Mortar Analysis & Matching
Services by *Alamo Masonry
Brick Repair Guide - This is the best and most complete do it yourself guide to brick repair. It will help you to locate replacement bricks if needed, determine which materials are needed, how to match your mortar, and more.
Mortar Testing is needed to identify the original mortar type.
Why you need mortar analysis for testing and matching mortars...
The obvious is a mortar color match. If the color of new mortar doesn't match the existing mortar, the repair doesn't look good and will always look like a repair. This is a simple test to analyze the mortar color and match it. However, a true mortar color match requires more than just the colors. You need to match the mortar type and its composition formula to get the best results. To learn more about mortar matching, visit or page about matching mortar.
Mortar Composition Matching
Analyzing and matching the composition of the mortar is not an obvious part in matching mortar, but is important to matching the color. A mortar's composition determines the mortar type, crushing pressure, and changes the base tones of the mortar and texture of mortar.
When mortar is not tested and matched properly, there are several common side effects. These include: mismatched mortar color, cracks reforming in mortar, cracked bricks, bricks or mortar popping loose, among many more.
Mismatched mortar color tends to happen for several reasons, but the most common are as follows. First, the mortar composition changes the base tones of the mortar and how pigments react in the mortar. Second, the color and graded particle size of the sand changes the texture and color tones of the mortar.

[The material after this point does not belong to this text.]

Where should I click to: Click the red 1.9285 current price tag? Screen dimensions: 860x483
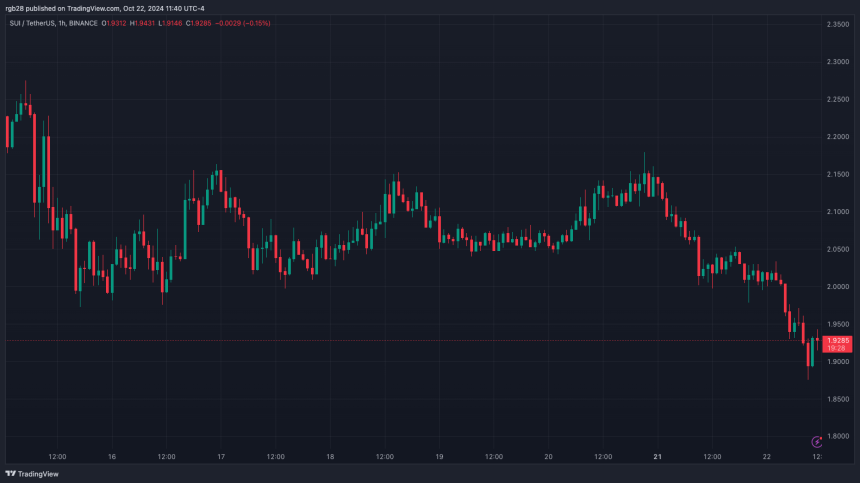(x=837, y=340)
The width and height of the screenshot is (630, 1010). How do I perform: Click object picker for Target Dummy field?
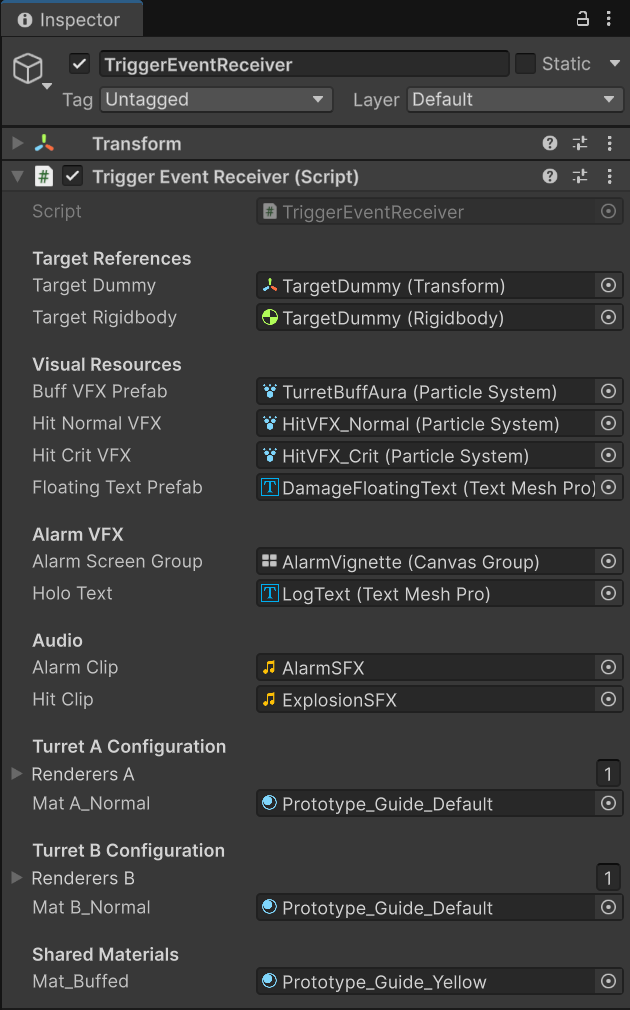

Recracking of mortar, or cracks reforming in the same areas tends to result from the different mortar types. This actually causes many other problems, including cracked bricks and mortar popping loose. This is because each mortar type has a different crushing pressure and rate of flexural properties.

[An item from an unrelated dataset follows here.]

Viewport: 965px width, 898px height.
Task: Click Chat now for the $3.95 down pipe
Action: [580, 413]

When a new mortar is harder than the existing mortar, it tends to pop loose, crack the brick around the area, recrack because the new mortar is unable to bond to the old mortar and the old mortar was designed to be softer than the masonry units like brick or tile.
When the new mortar is softer than the existing mortar, it will bond into the mortar joints, but also tends to crumble and recrack in areas repaired because it is not hard enough to carry the load pressures of the wall.
The only way to minimize these effects is to properly match the mortar. This can only be done through testing of mortar samples and mortar analysis.
Mortar analysis is a detailed procedure of testing and analyzing the composition and performance of mortars. It is often used in matching mortar, testing the quality of mortar, determining the mortar type and composition of mortar samples and creating a formula for a suitable repair mortar, identifying if a proper mortar was used to install masonry units, or compare two mortar compositions.